Answers to Your Specific Questions
1. Confirmation of Partition Rebalancing
Your hypothesis about partition rebalancing is reasonable. The burst pattern (10-15 failures in 1-2 seconds, then automatic recovery) is consistent with internal partition operations. To get definitive confirmation, AWS needs to:
- Review internal service logs for the provided Request IDs
- Check for partition split/rebalance events on your queue during the affected timeframes
- This requires escalation to the SQS service team for internal investigation
2. Expected Duration of Partition Rebalance
Your observed 1-2 second burst duration aligns with typical partition operation timeframes. However, the exact SLA and expected duration can only be confirmed by the SQS service team through internal documentation.
3. Configuration to Reduce Rebalancing Frequency
Unfortunately, there are no customer-facing controls for:
- Partition management
- Reserved concurrency for SQS
- Pre-warming mechanisms
- Controlling rebalance triggers
Partition management is entirely handled by the SQS service internally and is transparent to customers.
4. Using DeleteMessageBatch
Yes, this is strongly recommended. Using DeleteMessageBatch (up to 10 messages per call) will:
- Reduce the total number of API calls
- Lower per-partition TPS pressure
- Potentially reduce rebalancing frequency
- Improve overall throughput and cost efficiency
This is a best practice regardless of the 500 error issue.
5. CloudWatch Metrics for Partition Rebalancing
No direct metric exists. AWS does not expose partition-level metrics or rebalancing events to customers. However, you can indirectly monitor through:
NumberOfMessagesDeleted(which you're already tracking - drops indicate issues)ApproximateNumberOfMessagesVisible(spikes when deletes fail)- Custom CloudWatch alarms based on SDK error counts with status code 500
6. Message Retention Period Sufficiency
Your 16-minute retention period is extremely short and poses a high risk of message loss. Here's why:
- Visibility timeout: 5 minutes (based on your description)
- Rebalance event + recovery time: ~1-2 seconds
- Consumer processing time: variable
- If a consumer crashes or experiences delays, messages could expire before reprocessing
Recommendation: Increase retention to at least 4 hours (or even the default 4 days) to provide adequate buffer for:
- Multiple redelivery attempts
- Consumer recovery time
- Operational incidents
Immediate Action Items
- Implement Exponential Backoff with Jitter: Ensure your application retries 500 errors with exponential backoff
- Switch to DeleteMessageBatch: Refactor to batch delete operations
- Increase Message Retention: Change from 16 minutes to minimum 4 hours
- Monitor Error Rates: Set up CloudWatch alarms for 500 error spikes
Relevant content
- asked 2 years ago

It's puzzling that this is happening even during off-peak hours... I think it will be difficult to resolve the issue without investigating the internal workings of AWS. If the issue lies with AWS, you will need to contact AWS support.

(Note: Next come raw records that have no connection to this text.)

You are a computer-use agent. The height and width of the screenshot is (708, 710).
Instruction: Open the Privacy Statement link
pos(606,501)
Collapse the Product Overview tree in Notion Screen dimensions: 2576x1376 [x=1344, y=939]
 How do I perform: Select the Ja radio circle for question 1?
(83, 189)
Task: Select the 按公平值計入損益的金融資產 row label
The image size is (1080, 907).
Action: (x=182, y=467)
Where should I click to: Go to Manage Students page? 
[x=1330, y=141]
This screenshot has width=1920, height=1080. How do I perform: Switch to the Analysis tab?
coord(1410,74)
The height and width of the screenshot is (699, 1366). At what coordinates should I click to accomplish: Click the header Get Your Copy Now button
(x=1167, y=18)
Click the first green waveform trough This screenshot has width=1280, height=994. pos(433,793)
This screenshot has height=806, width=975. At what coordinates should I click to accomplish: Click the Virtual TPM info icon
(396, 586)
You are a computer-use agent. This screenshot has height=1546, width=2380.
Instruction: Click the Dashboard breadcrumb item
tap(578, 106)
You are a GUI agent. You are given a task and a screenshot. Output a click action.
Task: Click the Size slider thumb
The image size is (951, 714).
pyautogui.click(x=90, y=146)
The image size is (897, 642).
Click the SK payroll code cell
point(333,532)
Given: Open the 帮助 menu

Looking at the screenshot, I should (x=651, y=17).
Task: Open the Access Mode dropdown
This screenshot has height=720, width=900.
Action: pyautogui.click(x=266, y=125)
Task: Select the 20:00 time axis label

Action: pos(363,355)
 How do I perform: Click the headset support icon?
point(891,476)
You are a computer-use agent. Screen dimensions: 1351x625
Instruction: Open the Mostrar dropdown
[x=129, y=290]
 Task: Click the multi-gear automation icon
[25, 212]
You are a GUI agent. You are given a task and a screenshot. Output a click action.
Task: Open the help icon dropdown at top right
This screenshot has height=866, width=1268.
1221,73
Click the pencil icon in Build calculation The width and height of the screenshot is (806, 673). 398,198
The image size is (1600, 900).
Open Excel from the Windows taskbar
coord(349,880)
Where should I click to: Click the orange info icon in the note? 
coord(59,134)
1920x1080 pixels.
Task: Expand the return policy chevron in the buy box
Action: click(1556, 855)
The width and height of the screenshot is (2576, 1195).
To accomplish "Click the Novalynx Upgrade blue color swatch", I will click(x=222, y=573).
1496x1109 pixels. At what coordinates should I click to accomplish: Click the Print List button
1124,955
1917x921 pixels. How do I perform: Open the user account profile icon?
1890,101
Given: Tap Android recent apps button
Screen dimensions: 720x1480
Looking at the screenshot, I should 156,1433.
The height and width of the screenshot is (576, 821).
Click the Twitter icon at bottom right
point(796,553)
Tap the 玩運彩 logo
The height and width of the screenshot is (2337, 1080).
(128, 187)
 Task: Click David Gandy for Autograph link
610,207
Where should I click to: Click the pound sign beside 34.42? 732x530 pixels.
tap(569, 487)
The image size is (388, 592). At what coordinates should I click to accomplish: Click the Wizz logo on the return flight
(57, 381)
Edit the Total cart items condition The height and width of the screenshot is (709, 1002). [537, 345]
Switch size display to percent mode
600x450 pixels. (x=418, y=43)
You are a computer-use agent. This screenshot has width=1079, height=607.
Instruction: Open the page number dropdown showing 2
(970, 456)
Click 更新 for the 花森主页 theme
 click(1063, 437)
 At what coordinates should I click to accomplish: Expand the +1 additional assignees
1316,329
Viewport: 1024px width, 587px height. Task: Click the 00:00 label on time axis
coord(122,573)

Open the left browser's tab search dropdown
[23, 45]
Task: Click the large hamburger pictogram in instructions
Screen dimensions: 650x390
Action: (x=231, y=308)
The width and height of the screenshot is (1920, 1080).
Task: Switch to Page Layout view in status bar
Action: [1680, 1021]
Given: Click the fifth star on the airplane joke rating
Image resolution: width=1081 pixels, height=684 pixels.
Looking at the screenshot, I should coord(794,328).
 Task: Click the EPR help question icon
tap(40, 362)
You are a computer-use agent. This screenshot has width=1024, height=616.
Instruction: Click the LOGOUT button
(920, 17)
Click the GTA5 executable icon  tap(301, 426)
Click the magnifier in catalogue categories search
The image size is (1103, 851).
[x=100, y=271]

Regarding throttling, I believe the only publicly available information is the quota limits described in the following document. https://docs.aws.amazon.com/AWSSimpleQueueService/latest/SQSDeveloperGuide/quotas-messages.html
As I already mentioned in my answer, you may be able to reduce 500 errors by using batch processing to streamline message processing or by using long polling to reduce empty responses in order to address this problem. Additionally, implementing a retry function may help avoid temporary 500 errors. The retry function is an effective measure for errors caused by service throttling and other issues. The retry function is also explained in the following document. https://docs.aws.amazon.com/prescriptive-guidance/latest/cloud-design-patterns/retry-backoff.html
As mentioned above, did you share the request ID with AWS support and have them investigate? Based on what you've shared, it appears that no detailed research was conducted, and the response seems to be an automated response from AI. I think you need to contact AWS support and ask them to investigate further.